Unclean Leader Election: what if all nodes are down?

2 ways to solve if all replicas are failed:

wait for one ISR replica to recover to working state, and choose ths replica
to be the leader.
Choose any first node that recovers (not necessarily in the ISR) as the
leader.

This is a tradeoff between the availability and the consistency.
If we choose the first method, then there will be long downtime for the first
recovered ISR node;
If we choose the second method, it might be unconsistent.
Kafka chooses the second method by default.

Availablity vs. Consistency

when writing to Kafka, producer set ack to check the commit state: ack = 0
means that is does not wait for broker’s acknowledgement; ack = 1 meas that it
waits for leader to successfully commited; ack = -1 (all) means that it waits for all replicas in the ISR to be commited.
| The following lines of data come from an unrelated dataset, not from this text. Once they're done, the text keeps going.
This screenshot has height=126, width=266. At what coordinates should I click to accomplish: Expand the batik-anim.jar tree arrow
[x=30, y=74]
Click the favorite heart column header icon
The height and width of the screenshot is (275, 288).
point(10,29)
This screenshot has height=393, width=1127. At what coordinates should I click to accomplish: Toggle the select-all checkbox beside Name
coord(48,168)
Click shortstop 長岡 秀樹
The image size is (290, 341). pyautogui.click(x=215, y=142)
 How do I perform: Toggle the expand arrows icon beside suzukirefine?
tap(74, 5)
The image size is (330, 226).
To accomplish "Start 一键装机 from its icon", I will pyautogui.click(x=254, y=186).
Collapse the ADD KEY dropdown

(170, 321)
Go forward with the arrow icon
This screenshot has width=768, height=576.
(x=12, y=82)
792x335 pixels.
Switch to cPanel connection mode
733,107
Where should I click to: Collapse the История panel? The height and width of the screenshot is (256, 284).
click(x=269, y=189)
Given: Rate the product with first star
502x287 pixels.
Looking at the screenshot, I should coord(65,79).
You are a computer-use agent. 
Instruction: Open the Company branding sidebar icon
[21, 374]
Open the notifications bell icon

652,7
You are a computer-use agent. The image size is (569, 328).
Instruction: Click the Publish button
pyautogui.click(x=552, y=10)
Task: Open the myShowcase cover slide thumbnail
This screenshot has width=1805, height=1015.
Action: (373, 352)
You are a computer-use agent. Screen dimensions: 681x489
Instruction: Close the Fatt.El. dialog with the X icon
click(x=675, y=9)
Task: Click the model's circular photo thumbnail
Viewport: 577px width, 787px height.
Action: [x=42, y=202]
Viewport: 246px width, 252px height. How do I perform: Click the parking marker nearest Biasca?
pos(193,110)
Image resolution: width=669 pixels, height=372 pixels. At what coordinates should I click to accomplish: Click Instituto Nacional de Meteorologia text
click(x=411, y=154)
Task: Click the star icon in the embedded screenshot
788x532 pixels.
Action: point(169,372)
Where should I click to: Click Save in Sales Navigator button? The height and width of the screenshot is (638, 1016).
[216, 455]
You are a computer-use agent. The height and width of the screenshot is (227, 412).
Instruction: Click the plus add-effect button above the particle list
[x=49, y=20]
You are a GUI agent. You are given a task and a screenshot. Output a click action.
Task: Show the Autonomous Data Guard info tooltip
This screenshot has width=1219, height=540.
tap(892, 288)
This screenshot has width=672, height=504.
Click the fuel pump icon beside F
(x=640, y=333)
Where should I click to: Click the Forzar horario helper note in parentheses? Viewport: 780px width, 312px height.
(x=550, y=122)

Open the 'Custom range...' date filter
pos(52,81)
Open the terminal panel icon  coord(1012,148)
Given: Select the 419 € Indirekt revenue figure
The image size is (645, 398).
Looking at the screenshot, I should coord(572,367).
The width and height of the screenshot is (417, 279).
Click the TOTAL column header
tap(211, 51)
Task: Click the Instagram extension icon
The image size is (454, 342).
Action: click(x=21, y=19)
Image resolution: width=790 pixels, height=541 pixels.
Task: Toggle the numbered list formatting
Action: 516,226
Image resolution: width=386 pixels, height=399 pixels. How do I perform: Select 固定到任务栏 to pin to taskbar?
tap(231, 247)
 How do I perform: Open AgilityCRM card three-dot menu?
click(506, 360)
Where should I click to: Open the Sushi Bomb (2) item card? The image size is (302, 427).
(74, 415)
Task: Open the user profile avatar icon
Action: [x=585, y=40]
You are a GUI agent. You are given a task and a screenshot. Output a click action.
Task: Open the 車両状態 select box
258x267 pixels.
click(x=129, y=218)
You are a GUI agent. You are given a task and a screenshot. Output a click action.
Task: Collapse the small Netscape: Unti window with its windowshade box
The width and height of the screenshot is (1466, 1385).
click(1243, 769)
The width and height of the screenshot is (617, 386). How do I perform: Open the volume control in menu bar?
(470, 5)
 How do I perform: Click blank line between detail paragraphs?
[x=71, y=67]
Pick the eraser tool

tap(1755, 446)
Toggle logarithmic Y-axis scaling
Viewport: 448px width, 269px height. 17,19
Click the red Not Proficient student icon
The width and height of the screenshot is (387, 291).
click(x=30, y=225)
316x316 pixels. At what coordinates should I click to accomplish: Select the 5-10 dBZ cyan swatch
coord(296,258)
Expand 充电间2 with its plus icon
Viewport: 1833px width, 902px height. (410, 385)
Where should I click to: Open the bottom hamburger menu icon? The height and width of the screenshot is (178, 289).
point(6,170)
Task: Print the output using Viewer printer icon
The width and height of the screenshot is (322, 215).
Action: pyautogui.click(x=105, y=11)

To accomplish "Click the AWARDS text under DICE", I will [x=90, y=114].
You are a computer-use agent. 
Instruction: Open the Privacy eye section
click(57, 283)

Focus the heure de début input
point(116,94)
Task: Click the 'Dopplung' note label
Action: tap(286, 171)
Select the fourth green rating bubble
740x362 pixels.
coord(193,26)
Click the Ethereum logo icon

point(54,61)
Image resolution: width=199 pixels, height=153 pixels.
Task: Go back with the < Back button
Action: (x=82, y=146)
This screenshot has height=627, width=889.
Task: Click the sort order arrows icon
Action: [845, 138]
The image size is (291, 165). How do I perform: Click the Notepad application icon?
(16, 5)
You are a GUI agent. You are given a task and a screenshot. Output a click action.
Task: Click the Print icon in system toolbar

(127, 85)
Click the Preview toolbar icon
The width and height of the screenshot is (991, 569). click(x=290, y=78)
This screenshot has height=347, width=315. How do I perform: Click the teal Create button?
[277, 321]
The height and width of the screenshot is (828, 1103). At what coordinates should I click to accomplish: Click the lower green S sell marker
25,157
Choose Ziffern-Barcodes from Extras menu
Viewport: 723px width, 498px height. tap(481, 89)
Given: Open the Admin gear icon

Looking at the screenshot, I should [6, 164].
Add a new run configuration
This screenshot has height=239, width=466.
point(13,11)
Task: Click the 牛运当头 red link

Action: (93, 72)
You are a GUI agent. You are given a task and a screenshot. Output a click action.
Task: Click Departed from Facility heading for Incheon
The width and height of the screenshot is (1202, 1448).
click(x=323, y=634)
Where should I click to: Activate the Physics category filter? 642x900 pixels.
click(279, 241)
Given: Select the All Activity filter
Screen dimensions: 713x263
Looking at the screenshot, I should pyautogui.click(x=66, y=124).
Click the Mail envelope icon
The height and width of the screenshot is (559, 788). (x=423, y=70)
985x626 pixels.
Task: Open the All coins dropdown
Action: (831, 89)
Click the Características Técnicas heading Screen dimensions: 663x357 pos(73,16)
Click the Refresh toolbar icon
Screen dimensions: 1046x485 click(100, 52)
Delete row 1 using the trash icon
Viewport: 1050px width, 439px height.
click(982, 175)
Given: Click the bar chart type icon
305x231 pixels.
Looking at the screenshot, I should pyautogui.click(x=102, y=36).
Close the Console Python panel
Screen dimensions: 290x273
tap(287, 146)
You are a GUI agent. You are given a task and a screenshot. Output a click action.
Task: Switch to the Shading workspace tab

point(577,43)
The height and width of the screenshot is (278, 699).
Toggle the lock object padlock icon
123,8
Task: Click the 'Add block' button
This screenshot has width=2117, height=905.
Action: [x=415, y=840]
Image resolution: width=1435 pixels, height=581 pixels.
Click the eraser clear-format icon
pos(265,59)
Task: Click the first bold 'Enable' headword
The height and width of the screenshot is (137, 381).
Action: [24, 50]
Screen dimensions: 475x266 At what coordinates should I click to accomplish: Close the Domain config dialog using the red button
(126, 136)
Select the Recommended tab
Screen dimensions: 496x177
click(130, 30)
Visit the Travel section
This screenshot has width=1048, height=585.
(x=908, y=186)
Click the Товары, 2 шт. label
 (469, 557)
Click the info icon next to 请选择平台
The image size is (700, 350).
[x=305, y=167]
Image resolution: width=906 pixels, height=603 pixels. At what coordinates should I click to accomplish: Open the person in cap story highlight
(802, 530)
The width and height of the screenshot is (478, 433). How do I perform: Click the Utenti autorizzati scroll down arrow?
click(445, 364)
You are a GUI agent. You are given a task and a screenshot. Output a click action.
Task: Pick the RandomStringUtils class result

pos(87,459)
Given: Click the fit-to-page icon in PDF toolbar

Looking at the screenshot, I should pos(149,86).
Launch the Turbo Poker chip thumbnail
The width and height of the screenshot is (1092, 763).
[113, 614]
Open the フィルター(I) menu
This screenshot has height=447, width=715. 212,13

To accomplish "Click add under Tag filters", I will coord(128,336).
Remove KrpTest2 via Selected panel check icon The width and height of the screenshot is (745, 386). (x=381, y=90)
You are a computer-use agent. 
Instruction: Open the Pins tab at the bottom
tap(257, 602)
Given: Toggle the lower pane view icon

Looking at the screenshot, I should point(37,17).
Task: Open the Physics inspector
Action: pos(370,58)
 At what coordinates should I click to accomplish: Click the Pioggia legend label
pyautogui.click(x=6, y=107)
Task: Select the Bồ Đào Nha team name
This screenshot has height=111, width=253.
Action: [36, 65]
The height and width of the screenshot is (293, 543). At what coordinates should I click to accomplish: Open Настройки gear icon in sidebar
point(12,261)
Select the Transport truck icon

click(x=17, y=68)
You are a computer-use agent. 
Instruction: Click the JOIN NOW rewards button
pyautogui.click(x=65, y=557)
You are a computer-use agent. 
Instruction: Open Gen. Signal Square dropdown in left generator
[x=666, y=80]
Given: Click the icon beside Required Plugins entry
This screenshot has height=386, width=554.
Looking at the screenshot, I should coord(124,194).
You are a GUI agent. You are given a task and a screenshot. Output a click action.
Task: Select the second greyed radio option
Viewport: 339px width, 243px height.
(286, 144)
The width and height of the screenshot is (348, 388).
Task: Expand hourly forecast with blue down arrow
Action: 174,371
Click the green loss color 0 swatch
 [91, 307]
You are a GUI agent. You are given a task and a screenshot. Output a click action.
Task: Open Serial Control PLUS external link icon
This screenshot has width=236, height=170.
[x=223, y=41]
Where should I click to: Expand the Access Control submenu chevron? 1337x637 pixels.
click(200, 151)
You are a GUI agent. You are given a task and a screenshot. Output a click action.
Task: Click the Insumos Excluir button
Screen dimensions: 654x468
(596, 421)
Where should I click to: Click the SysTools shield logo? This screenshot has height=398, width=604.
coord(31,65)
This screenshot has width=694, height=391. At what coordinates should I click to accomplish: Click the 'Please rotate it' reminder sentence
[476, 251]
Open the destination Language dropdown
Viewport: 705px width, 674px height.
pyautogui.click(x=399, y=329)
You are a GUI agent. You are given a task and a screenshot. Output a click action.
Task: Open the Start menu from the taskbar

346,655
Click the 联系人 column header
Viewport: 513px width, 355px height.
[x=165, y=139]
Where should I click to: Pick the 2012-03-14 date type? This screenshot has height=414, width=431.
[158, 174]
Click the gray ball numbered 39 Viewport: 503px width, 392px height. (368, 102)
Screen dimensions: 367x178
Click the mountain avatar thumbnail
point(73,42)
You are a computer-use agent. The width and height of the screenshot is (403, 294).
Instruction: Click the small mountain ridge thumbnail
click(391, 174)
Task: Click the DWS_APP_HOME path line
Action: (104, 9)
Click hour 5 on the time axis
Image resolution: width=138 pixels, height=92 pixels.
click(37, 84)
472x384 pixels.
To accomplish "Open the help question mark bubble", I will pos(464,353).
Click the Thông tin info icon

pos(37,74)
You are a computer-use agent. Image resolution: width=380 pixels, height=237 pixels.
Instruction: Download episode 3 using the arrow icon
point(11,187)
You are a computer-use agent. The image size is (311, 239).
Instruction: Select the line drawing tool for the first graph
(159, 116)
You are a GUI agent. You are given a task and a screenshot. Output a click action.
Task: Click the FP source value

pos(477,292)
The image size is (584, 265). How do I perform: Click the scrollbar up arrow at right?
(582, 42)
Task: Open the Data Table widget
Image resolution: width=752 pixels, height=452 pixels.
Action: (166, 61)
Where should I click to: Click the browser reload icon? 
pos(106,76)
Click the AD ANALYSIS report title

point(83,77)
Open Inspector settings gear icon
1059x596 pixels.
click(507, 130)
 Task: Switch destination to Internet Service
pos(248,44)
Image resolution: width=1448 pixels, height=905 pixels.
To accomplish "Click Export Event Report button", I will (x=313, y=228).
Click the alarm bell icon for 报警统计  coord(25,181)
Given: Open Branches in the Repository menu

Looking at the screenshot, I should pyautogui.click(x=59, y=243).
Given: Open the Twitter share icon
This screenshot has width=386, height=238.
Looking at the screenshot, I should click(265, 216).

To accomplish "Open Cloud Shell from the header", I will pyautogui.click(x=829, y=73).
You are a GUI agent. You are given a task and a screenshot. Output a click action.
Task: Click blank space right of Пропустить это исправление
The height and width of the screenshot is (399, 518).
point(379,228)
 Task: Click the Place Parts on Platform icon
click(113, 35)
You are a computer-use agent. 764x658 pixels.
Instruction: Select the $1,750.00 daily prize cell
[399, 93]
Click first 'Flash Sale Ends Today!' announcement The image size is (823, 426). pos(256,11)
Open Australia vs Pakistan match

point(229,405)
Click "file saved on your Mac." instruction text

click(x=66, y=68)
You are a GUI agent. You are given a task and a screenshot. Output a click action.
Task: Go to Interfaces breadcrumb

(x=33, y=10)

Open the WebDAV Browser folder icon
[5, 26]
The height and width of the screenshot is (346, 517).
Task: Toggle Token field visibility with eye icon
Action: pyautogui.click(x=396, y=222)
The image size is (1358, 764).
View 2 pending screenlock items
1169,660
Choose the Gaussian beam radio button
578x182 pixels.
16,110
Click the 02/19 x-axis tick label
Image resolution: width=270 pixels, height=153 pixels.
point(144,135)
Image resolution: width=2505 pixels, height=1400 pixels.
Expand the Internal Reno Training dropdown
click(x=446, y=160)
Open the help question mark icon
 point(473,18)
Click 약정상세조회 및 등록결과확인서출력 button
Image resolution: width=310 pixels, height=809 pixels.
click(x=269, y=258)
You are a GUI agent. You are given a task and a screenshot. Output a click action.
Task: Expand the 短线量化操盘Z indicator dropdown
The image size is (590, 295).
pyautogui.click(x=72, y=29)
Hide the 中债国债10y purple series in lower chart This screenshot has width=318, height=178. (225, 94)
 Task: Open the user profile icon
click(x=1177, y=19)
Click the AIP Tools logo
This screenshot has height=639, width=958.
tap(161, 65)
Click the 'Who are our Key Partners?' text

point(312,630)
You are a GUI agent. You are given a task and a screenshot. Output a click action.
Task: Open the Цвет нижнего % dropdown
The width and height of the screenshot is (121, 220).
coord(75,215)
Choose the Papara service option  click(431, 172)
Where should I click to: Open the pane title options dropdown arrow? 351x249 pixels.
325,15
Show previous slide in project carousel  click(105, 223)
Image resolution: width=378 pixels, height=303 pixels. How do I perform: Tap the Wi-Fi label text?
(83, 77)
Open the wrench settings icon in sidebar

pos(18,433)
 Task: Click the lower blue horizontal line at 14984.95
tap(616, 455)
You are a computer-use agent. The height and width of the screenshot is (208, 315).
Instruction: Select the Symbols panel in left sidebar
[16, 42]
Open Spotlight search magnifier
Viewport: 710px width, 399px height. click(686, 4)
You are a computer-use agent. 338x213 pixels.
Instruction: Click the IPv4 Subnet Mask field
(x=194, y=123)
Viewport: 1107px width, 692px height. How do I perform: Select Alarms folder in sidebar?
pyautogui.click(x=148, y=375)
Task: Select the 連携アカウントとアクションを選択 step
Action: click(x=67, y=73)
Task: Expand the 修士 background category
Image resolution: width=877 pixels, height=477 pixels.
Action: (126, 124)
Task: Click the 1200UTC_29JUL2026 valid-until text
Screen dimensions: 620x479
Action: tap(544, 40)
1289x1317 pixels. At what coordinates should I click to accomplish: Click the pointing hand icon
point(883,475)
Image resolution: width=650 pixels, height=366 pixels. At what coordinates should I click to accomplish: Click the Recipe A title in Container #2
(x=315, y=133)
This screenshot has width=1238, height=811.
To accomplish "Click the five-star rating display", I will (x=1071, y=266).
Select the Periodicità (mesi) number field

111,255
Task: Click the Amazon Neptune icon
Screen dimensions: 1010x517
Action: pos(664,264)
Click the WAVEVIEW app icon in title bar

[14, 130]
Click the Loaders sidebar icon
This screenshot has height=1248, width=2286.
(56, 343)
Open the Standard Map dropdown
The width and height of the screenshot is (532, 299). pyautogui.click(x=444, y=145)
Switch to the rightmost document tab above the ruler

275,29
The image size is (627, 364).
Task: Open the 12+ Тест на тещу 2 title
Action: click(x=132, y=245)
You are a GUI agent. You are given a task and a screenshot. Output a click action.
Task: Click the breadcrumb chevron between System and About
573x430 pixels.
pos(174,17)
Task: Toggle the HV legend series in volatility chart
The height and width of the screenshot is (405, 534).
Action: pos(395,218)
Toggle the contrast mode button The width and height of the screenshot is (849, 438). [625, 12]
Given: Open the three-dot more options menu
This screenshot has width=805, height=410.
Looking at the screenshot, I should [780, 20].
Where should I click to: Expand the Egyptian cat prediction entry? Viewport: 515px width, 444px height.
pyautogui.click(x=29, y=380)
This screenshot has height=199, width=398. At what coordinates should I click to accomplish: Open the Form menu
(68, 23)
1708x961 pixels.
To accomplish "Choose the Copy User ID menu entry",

We could set the consistency level by following methods:

disable unclean leader election: only wait for the latest leader to recover
set the minimum size of hte ISR

Replica Management

Since the above replication strategy is within range of one topic’s one partion,
and a kafka cluster has millions of such partitions, and the failure happens on
the granularity of a broker (set of partitions), thus the kafka manager should
do such as load-balancing to balance the partition load within the cluster,
to avoid that most partitions focuses on few nodes. Also the leadership should
be balanced to make every node be some partition’s leader node.

Log Compaction (日志压缩)

Logs in the system can be grown to very large even if the data set itself is
small. Since the tiem is inifinite, small data set’s logs could grow gradually
and finally become a very large one. This is the motivation of log compaction:
we need to abandon some “useless” logs to save space.

What is useless logs? Logs are used for failure recovery where user might try to
replay the logged operations and rebuild the state of the system. Traditional method is to abandon logs after several time threshold (time-scaled), yet this could be slow on restart, since a single value may be modified many times, but most of the time we need the final state of certain variable.

Here comes how we do the log compaction: According to the key (it’s like the
database system where all data entries are key-value pairs), we will update the
key in the log (overwrite). And the result is that we only maintain a set of
active keys in the log with their final states, and at the same time the total
disk usage is reduced.

How to Achieve Log Compaction

The following is a high level log-logic figure, which shows the logic structure
of each message’s offset structure in Kafka log.

log_cleaner_anatomy

Log Head: includes the traditional Kafka logs, which includes the continuous
offset and all messages. Log compaction add options to handle tail logs.